Provided records:
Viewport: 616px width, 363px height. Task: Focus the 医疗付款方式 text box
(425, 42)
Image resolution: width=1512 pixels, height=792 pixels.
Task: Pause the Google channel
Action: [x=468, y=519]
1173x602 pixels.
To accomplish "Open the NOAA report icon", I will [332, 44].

Stated goal: Copy all of the entries above exactly, line for line.

In response:
Viewport: 616px width, 363px height. Task: Focus the 医疗付款方式 text box
(425, 42)
Image resolution: width=1512 pixels, height=792 pixels.
Task: Pause the Google channel
Action: [x=468, y=519]
1173x602 pixels.
To accomplish "Open the NOAA report icon", I will [332, 44].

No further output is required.